◆ **TO DO**
Please give the data again in full, precisely as it is written.

--- DATASET EXTRACT Enclosed Below ---

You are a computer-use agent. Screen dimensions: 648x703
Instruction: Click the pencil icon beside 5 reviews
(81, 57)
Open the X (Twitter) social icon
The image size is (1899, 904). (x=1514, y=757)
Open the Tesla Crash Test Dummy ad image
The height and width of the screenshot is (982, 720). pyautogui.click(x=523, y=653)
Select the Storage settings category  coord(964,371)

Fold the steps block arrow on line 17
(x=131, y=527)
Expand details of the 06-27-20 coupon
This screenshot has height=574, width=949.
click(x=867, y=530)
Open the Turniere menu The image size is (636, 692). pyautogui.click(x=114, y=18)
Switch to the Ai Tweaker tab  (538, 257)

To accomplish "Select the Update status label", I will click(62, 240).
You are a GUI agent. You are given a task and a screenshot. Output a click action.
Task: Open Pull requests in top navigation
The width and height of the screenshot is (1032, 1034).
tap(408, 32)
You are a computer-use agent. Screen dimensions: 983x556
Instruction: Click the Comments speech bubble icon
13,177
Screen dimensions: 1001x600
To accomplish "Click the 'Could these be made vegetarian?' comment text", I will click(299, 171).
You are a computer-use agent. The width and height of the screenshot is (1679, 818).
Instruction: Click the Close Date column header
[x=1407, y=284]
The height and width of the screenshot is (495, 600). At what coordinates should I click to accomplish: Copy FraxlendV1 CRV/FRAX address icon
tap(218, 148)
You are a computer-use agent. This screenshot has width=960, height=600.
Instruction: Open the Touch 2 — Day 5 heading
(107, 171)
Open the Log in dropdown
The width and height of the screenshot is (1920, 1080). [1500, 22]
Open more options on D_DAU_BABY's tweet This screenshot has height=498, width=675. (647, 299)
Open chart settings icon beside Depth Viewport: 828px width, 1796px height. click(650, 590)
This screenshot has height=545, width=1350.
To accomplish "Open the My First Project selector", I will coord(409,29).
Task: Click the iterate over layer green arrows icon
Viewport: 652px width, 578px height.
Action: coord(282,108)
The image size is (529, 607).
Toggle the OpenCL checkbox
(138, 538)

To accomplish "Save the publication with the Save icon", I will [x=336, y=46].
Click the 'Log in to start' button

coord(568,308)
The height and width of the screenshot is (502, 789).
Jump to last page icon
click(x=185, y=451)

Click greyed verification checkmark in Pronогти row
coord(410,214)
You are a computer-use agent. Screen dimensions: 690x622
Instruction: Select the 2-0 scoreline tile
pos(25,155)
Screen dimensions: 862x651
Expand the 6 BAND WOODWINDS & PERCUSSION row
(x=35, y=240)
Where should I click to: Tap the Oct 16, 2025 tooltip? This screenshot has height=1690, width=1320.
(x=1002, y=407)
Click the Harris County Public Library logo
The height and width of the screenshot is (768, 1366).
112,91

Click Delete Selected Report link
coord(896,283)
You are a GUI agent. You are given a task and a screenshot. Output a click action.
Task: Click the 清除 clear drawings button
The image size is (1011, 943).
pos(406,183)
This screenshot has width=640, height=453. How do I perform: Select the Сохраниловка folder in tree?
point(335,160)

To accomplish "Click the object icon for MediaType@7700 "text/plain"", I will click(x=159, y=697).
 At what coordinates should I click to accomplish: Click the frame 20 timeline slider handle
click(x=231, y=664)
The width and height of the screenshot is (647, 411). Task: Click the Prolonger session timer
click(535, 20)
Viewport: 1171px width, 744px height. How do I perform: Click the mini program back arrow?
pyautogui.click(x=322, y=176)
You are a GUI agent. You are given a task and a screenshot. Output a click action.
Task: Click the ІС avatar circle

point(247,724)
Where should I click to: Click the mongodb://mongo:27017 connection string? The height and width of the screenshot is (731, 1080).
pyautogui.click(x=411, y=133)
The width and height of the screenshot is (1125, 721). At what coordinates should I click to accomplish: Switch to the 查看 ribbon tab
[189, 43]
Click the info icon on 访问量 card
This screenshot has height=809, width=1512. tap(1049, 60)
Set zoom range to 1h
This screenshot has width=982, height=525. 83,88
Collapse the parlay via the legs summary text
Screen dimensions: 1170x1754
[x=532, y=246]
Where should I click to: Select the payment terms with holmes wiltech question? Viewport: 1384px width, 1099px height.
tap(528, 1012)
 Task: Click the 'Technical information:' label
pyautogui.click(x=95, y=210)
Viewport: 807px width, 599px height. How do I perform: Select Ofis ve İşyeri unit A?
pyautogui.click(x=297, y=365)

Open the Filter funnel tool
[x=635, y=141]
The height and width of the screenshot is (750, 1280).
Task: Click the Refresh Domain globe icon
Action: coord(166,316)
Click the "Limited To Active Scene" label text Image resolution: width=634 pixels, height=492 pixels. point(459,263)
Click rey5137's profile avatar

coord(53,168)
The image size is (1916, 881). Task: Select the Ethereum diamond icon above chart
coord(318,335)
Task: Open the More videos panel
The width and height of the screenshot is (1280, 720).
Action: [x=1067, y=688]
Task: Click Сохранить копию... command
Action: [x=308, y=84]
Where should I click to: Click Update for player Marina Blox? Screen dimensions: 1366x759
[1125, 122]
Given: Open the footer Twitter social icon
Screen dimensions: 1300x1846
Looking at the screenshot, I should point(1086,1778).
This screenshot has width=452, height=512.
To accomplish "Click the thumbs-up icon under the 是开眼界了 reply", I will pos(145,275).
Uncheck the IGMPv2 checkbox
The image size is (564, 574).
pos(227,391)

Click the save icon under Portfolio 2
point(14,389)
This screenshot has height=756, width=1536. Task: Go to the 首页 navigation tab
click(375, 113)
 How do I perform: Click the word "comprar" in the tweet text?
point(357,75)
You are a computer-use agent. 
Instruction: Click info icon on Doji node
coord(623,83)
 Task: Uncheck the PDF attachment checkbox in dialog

--- End of Enclosed DATASET EXTRACT ---

◆ **SOLUTION TO THIS EXERCISE**
You are a computer-use agent. Screen dimensions: 648x703
Instruction: Click the pencil icon beside 5 reviews
(81, 57)
Open the X (Twitter) social icon
The image size is (1899, 904). (x=1514, y=757)
Open the Tesla Crash Test Dummy ad image
The height and width of the screenshot is (982, 720). pyautogui.click(x=523, y=653)
Select the Storage settings category  coord(964,371)

Fold the steps block arrow on line 17
(x=131, y=527)
Expand details of the 06-27-20 coupon
This screenshot has height=574, width=949.
click(x=867, y=530)
Open the Turniere menu The image size is (636, 692). pyautogui.click(x=114, y=18)
Switch to the Ai Tweaker tab  (538, 257)

To accomplish "Select the Update status label", I will click(62, 240).
You are a GUI agent. You are given a task and a screenshot. Output a click action.
Task: Open Pull requests in top navigation
The width and height of the screenshot is (1032, 1034).
tap(408, 32)
You are a computer-use agent. Screen dimensions: 983x556
Instruction: Click the Comments speech bubble icon
13,177
Screen dimensions: 1001x600
To accomplish "Click the 'Could these be made vegetarian?' comment text", I will click(299, 171).
You are a computer-use agent. The width and height of the screenshot is (1679, 818).
Instruction: Click the Close Date column header
[x=1407, y=284]
The height and width of the screenshot is (495, 600). At what coordinates should I click to accomplish: Copy FraxlendV1 CRV/FRAX address icon
tap(218, 148)
You are a computer-use agent. This screenshot has width=960, height=600.
Instruction: Open the Touch 2 — Day 5 heading
(107, 171)
Open the Log in dropdown
The width and height of the screenshot is (1920, 1080). [1500, 22]
Open more options on D_DAU_BABY's tweet This screenshot has height=498, width=675. (647, 299)
Open chart settings icon beside Depth Viewport: 828px width, 1796px height. click(650, 590)
This screenshot has height=545, width=1350.
To accomplish "Open the My First Project selector", I will coord(409,29).
Task: Click the iterate over layer green arrows icon
Viewport: 652px width, 578px height.
Action: coord(282,108)
The image size is (529, 607).
Toggle the OpenCL checkbox
(138, 538)

To accomplish "Save the publication with the Save icon", I will [x=336, y=46].
Click the 'Log in to start' button

coord(568,308)
The height and width of the screenshot is (502, 789).
Jump to last page icon
click(x=185, y=451)

Click greyed verification checkmark in Pronогти row
coord(410,214)
You are a computer-use agent. Screen dimensions: 690x622
Instruction: Select the 2-0 scoreline tile
pos(25,155)
Screen dimensions: 862x651
Expand the 6 BAND WOODWINDS & PERCUSSION row
(x=35, y=240)
Where should I click to: Tap the Oct 16, 2025 tooltip? This screenshot has height=1690, width=1320.
(x=1002, y=407)
Click the Harris County Public Library logo
The height and width of the screenshot is (768, 1366).
112,91

Click Delete Selected Report link
coord(896,283)
You are a GUI agent. You are given a task and a screenshot. Output a click action.
Task: Click the 清除 clear drawings button
The image size is (1011, 943).
pos(406,183)
This screenshot has width=640, height=453. How do I perform: Select the Сохраниловка folder in tree?
point(335,160)

To accomplish "Click the object icon for MediaType@7700 "text/plain"", I will click(x=159, y=697).
 At what coordinates should I click to accomplish: Click the frame 20 timeline slider handle
click(x=231, y=664)
The width and height of the screenshot is (647, 411). Task: Click the Prolonger session timer
click(535, 20)
Viewport: 1171px width, 744px height. How do I perform: Click the mini program back arrow?
pyautogui.click(x=322, y=176)
You are a GUI agent. You are given a task and a screenshot. Output a click action.
Task: Click the ІС avatar circle

point(247,724)
Where should I click to: Click the mongodb://mongo:27017 connection string? The height and width of the screenshot is (731, 1080).
pyautogui.click(x=411, y=133)
The width and height of the screenshot is (1125, 721). At what coordinates should I click to accomplish: Switch to the 查看 ribbon tab
[189, 43]
Click the info icon on 访问量 card
This screenshot has height=809, width=1512. tap(1049, 60)
Set zoom range to 1h
This screenshot has width=982, height=525. 83,88
Collapse the parlay via the legs summary text
Screen dimensions: 1170x1754
[x=532, y=246]
Where should I click to: Select the payment terms with holmes wiltech question? Viewport: 1384px width, 1099px height.
tap(528, 1012)
 Task: Click the 'Technical information:' label
pyautogui.click(x=95, y=210)
Viewport: 807px width, 599px height. How do I perform: Select Ofis ve İşyeri unit A?
pyautogui.click(x=297, y=365)

Open the Filter funnel tool
[x=635, y=141]
The height and width of the screenshot is (750, 1280).
Task: Click the Refresh Domain globe icon
Action: coord(166,316)
Click the "Limited To Active Scene" label text Image resolution: width=634 pixels, height=492 pixels. point(459,263)
Click rey5137's profile avatar

coord(53,168)
The image size is (1916, 881). Task: Select the Ethereum diamond icon above chart
coord(318,335)
Task: Open the More videos panel
The width and height of the screenshot is (1280, 720).
Action: [x=1067, y=688]
Task: Click Сохранить копию... command
Action: [x=308, y=84]
Where should I click to: Click Update for player Marina Blox? Screen dimensions: 1366x759
[1125, 122]
Given: Open the footer Twitter social icon
Screen dimensions: 1300x1846
Looking at the screenshot, I should point(1086,1778).
This screenshot has width=452, height=512.
To accomplish "Click the thumbs-up icon under the 是开眼界了 reply", I will pos(145,275).
Uncheck the IGMPv2 checkbox
The image size is (564, 574).
pos(227,391)

Click the save icon under Portfolio 2
point(14,389)
This screenshot has height=756, width=1536. Task: Go to the 首页 navigation tab
click(375, 113)
 How do I perform: Click the word "comprar" in the tweet text?
point(357,75)
You are a computer-use agent. 
Instruction: Click info icon on Doji node
coord(623,83)
 Task: Uncheck the PDF attachment checkbox in dialog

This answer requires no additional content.